ML Repositories (referred to Repositories) in the portal are like respositories in Git, except they are for data. They store ML related data like runs, models, artifacts, etc.

Like in Git repositories, we can have Member, Editor and Admin roles, similarily ML Repositories also have these roles to define who can read and write data to the repository.

Each repository is backed by a Blob Storage (S3, GCS, Azure Blob, MinIO, etc) to store the data in the repo. Hence, to create a ML Repo, we need to connect one or more Blob Storages to Truefoundry.

Two repositories can be linked to different paths within the same blob storage - however, one repository cannot be linked to multiple blob storages.

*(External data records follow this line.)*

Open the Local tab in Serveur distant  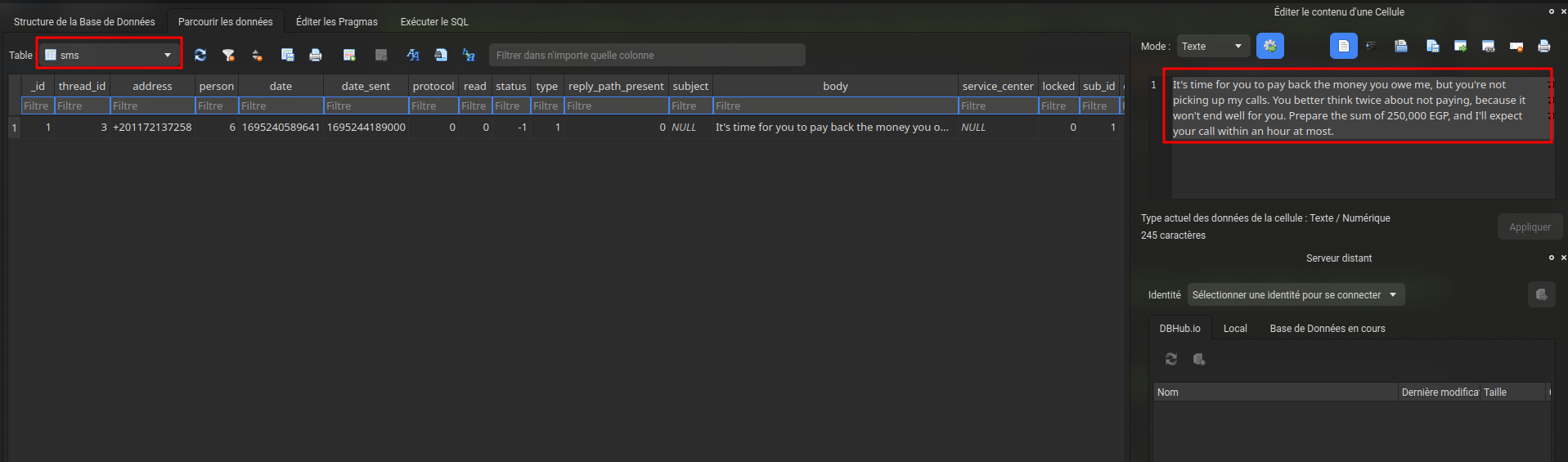point(1234,328)
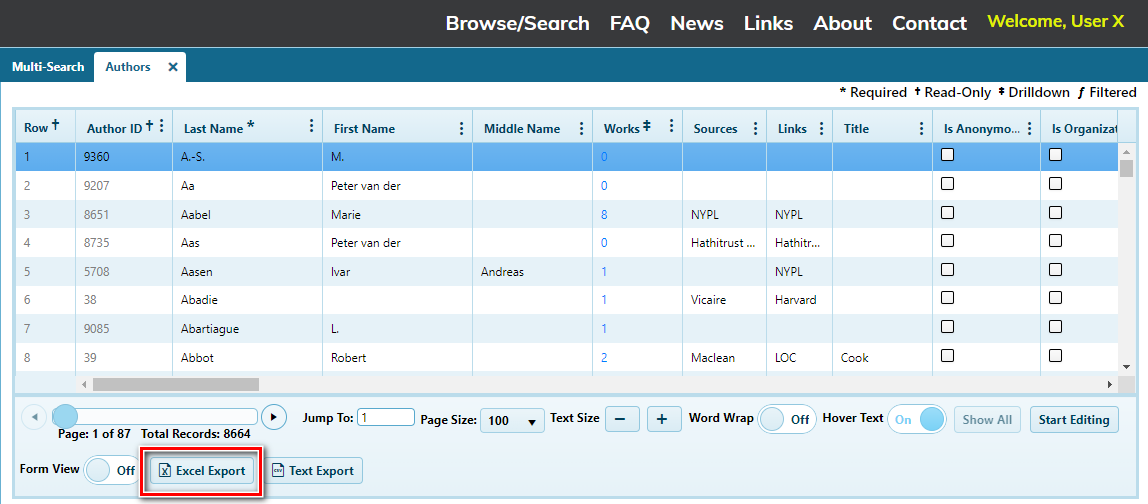Open the Last Name column options menu
Image resolution: width=1148 pixels, height=504 pixels.
[311, 127]
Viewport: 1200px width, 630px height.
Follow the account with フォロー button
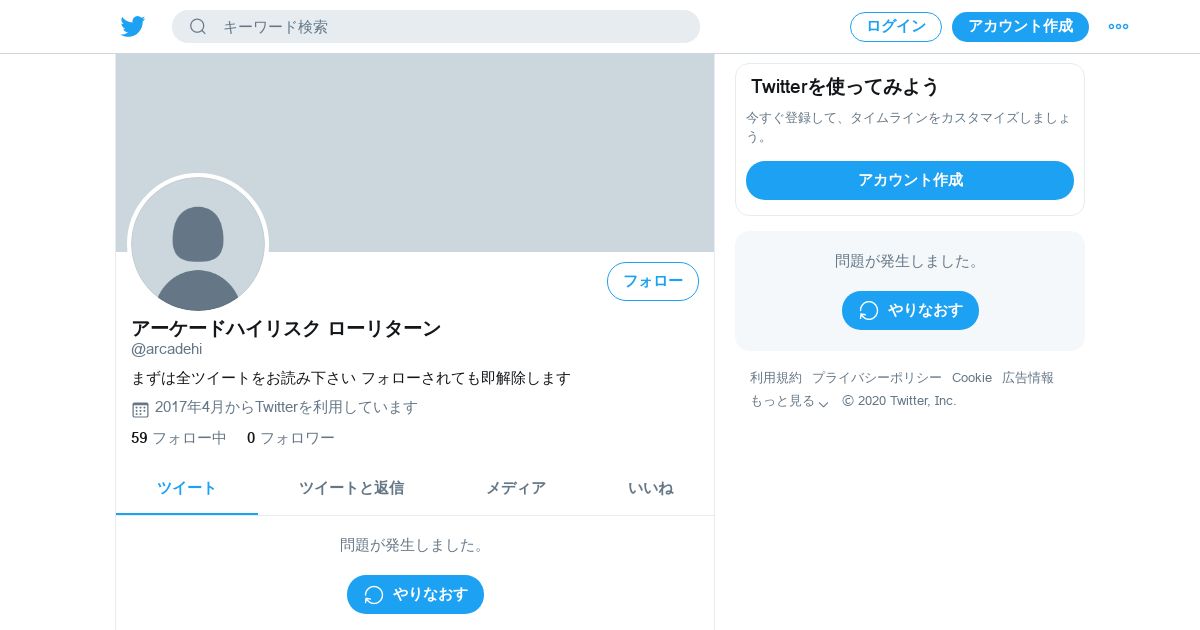[x=653, y=281]
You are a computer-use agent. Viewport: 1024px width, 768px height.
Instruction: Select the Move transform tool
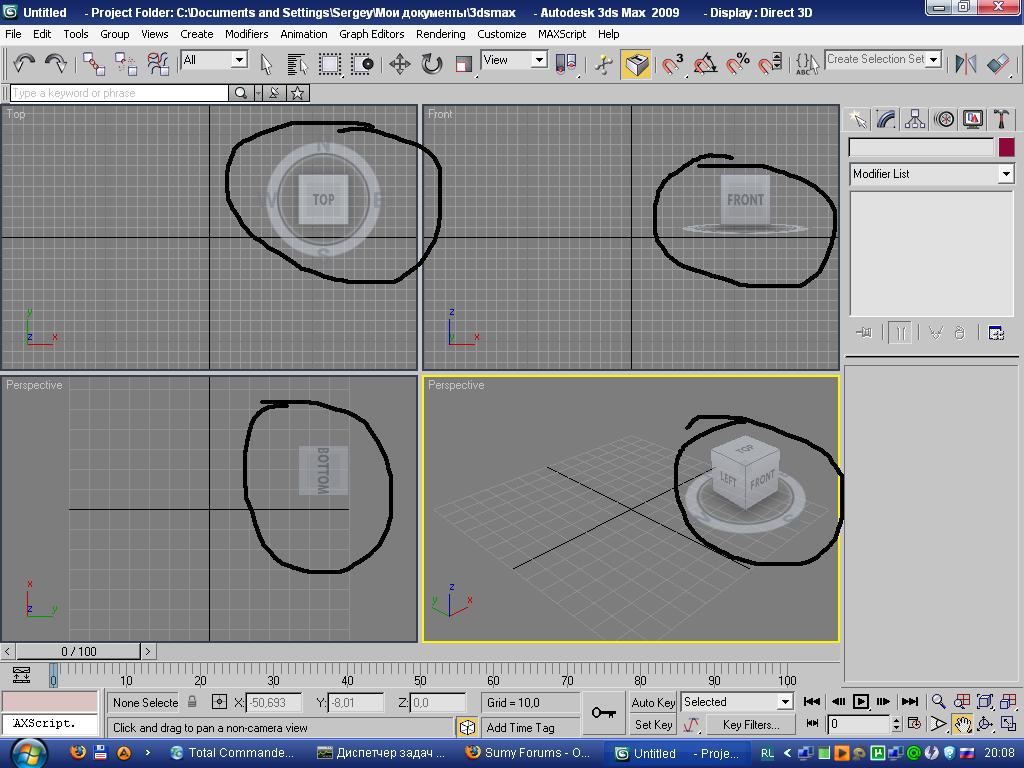(399, 64)
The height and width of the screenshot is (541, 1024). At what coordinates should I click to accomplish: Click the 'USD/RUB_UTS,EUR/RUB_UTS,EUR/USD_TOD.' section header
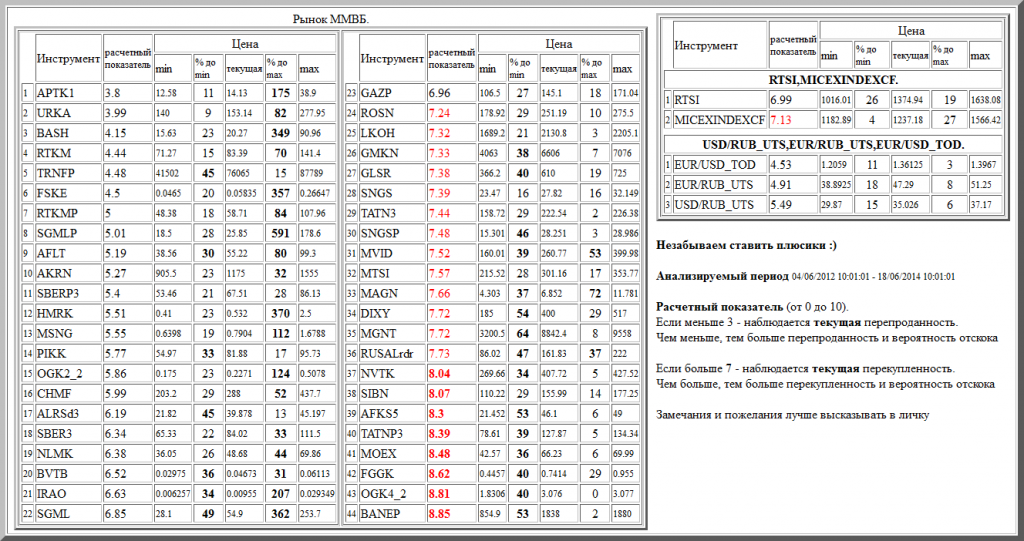[x=833, y=145]
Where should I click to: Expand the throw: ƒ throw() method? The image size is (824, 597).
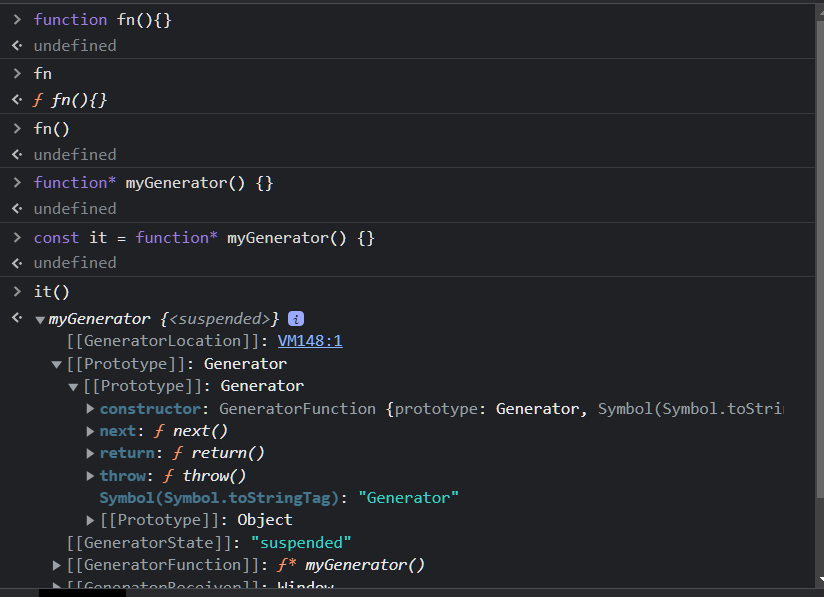91,476
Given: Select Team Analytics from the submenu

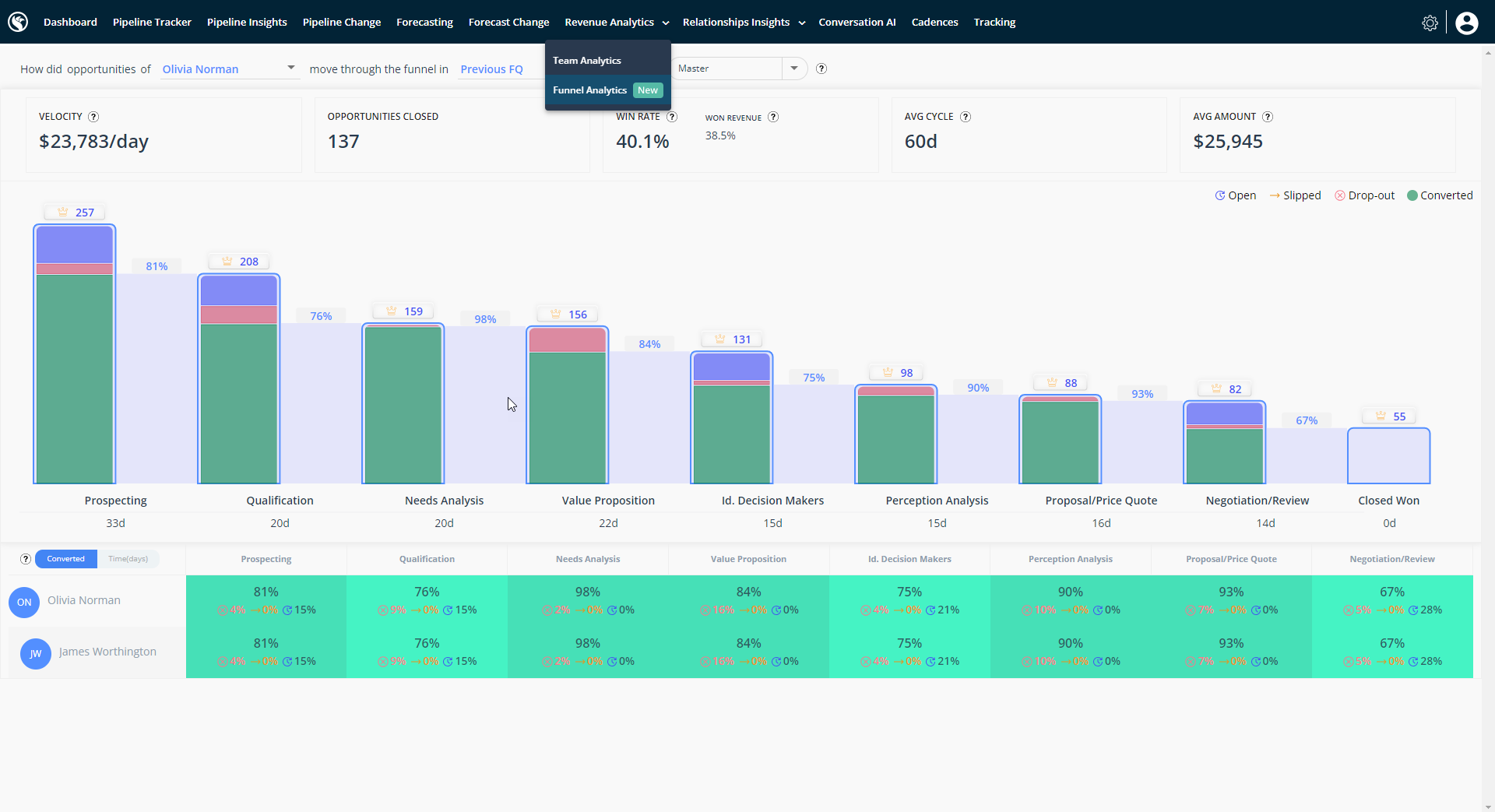Looking at the screenshot, I should click(x=587, y=61).
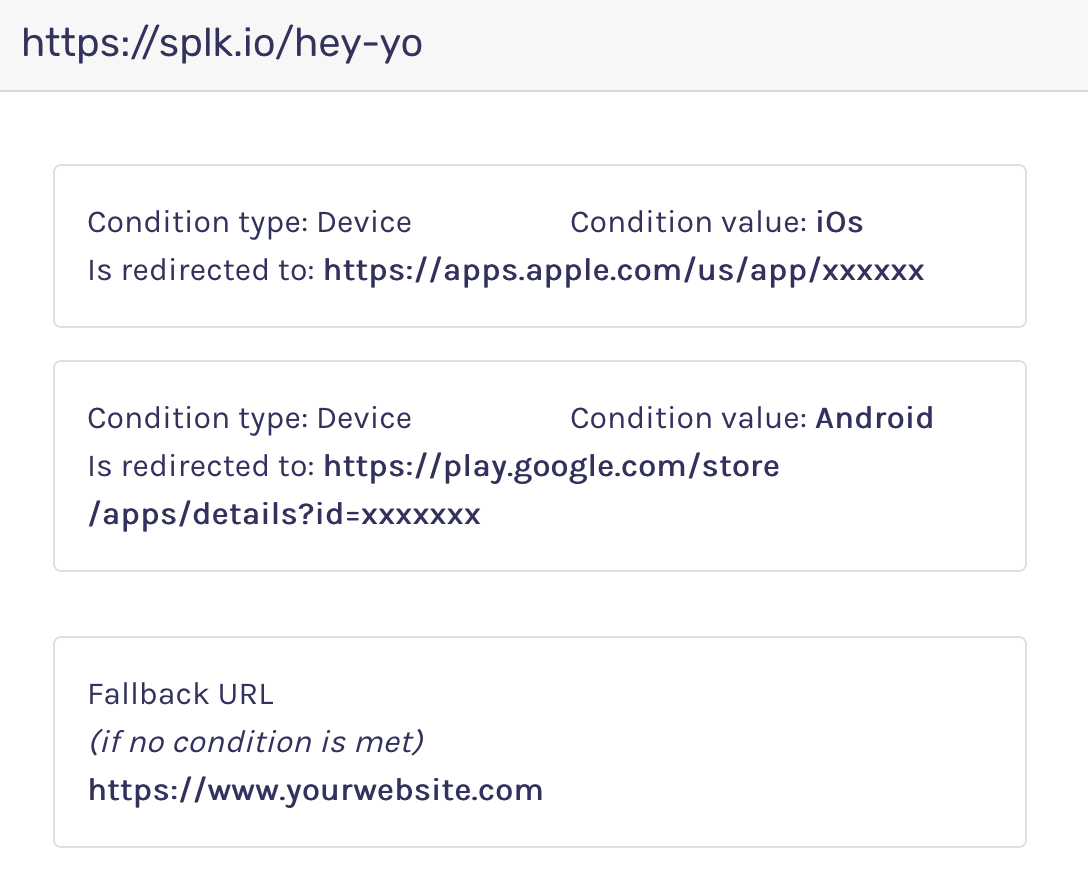Click the gray header bar

click(750, 44)
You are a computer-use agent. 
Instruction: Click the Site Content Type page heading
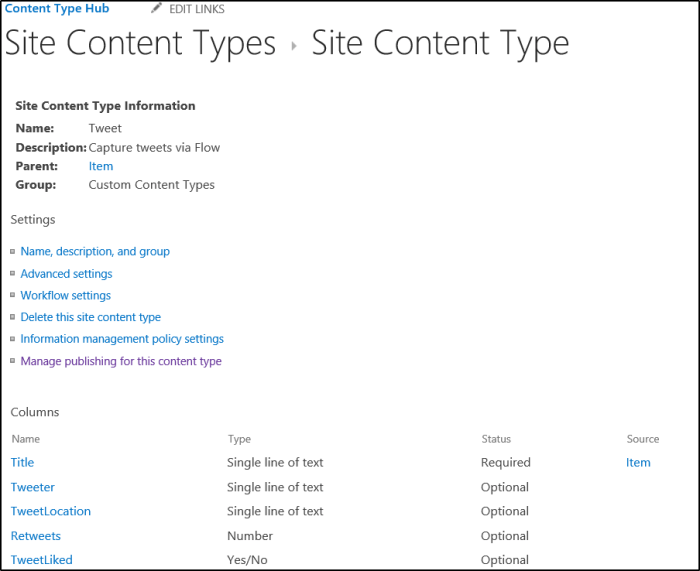(x=440, y=44)
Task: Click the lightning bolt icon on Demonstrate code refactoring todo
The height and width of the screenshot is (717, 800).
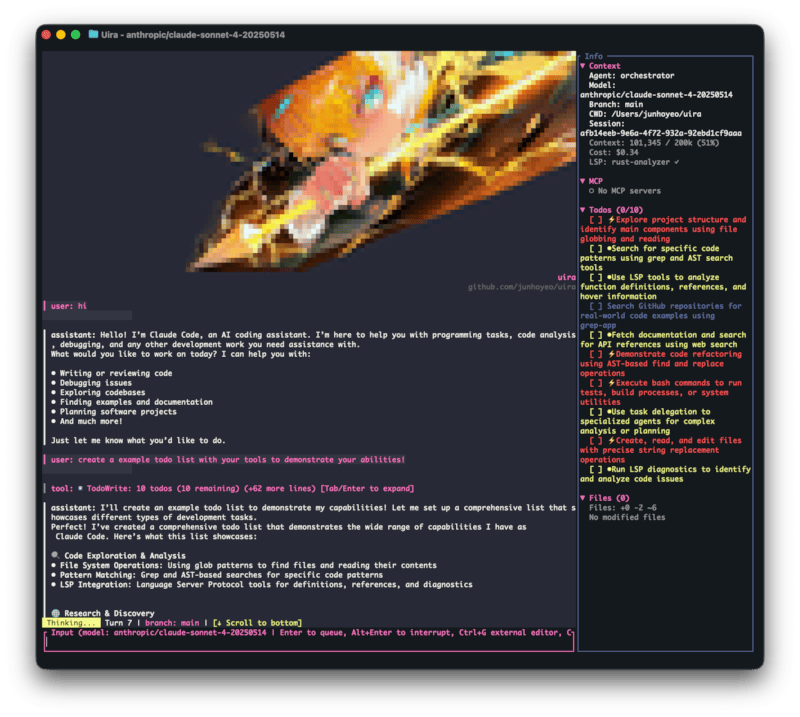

The key data entities that a ML repository can store are:

  • Models : Model comprises of model file and some metadata. Each Model can have multiple versions.
  • Artifacts : Artifact is a collection of files. Each Artifact can have multiple versions.
  • Prompts : Prompts are used to store the inputs to LLMs to use in applications / agents.
  • Runs : A run represents a single experiment which in the context of Machine Learning is one specific model (say Logistic Regression), with a fixed set of hyper-parameters. Metrics, and parameters (details below) are all logged under a specific run. A run can also have links to models, artifacts, prompts that were either created in that run or used in that run.
    • Parameters: Parameters or HyperParameters that define your experiment and Machine Learning model. For example, learning_rate, cache_size.
    • Metric: Metrics are values that help you to evaluate and compare different runs. For example, accuracy, f1 score.
    • Tags: Tags are labels for a run. A tag is represented by a string tag name and value. For example, env.